START Records to process
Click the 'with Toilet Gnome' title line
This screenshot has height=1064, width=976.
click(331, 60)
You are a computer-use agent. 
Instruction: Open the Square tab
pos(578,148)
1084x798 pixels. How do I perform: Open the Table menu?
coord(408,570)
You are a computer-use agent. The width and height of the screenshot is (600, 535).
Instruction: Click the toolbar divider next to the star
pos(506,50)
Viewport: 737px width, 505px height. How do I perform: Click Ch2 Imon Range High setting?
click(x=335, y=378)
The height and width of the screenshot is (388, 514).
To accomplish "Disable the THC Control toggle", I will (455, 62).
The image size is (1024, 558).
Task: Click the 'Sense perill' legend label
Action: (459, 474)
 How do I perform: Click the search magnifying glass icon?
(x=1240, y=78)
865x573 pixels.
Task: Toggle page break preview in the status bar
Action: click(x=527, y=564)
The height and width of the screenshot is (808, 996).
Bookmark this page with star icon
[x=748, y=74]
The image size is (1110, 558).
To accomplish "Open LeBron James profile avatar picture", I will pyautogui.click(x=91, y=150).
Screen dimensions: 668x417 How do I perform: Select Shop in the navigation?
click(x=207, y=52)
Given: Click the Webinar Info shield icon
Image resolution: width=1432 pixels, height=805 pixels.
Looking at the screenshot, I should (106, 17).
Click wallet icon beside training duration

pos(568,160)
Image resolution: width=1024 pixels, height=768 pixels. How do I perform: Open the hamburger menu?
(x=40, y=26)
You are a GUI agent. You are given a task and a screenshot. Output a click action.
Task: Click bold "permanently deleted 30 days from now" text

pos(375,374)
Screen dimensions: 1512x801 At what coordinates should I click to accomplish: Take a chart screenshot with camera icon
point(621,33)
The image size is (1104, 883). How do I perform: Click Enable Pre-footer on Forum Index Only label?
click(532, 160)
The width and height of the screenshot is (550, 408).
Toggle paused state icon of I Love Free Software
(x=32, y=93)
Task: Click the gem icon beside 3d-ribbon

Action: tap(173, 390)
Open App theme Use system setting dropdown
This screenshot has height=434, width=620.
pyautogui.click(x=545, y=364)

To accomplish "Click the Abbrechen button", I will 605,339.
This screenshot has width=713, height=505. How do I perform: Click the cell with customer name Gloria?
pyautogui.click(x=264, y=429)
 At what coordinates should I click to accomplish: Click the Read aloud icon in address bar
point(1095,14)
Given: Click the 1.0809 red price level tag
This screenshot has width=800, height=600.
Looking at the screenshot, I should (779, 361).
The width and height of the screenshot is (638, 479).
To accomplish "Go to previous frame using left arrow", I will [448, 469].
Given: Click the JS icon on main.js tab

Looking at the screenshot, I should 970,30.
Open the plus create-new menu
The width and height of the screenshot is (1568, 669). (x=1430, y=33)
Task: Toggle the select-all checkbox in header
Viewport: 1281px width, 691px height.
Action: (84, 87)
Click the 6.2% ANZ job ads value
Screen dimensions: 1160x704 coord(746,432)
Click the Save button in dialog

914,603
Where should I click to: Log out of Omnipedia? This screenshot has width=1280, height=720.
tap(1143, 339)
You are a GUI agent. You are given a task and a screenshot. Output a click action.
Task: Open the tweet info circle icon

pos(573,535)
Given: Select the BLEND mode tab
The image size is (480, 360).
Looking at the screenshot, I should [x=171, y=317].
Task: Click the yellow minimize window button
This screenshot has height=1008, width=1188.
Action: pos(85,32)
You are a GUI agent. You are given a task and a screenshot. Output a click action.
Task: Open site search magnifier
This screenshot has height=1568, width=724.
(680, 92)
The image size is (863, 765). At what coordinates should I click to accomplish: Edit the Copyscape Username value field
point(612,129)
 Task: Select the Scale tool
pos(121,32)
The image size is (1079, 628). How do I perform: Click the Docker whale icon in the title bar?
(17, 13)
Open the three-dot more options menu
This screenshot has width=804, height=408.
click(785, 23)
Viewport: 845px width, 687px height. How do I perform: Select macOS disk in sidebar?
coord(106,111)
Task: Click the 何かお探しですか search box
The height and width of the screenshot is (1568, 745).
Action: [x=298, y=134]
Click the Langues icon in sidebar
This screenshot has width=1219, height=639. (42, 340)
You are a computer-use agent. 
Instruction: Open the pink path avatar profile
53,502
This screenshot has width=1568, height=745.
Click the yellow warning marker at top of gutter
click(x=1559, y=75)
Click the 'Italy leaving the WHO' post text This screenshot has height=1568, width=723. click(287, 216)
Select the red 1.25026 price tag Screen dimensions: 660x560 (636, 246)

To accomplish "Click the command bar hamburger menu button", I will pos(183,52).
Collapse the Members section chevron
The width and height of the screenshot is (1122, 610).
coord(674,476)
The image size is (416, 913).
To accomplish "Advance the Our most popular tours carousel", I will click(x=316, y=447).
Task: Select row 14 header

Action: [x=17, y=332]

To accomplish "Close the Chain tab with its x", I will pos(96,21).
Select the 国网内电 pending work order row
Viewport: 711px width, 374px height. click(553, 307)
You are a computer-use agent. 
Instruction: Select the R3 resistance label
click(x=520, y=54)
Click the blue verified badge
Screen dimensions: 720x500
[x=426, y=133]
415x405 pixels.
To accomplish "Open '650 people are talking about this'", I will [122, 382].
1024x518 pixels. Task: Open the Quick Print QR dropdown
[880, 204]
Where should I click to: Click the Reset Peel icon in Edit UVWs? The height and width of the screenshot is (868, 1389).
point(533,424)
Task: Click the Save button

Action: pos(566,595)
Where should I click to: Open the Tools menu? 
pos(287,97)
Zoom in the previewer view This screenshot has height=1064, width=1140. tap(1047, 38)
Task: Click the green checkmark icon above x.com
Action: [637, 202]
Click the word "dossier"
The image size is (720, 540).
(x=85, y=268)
END Records to process
◆ What the task asks:
Every line of the entries that includes "price" must be copied into the answer.

◆ Response:
Given: Click the 1.0809 red price level tag
Select the red 1.25026 price tag Screen dimensions: 660x560 (636, 246)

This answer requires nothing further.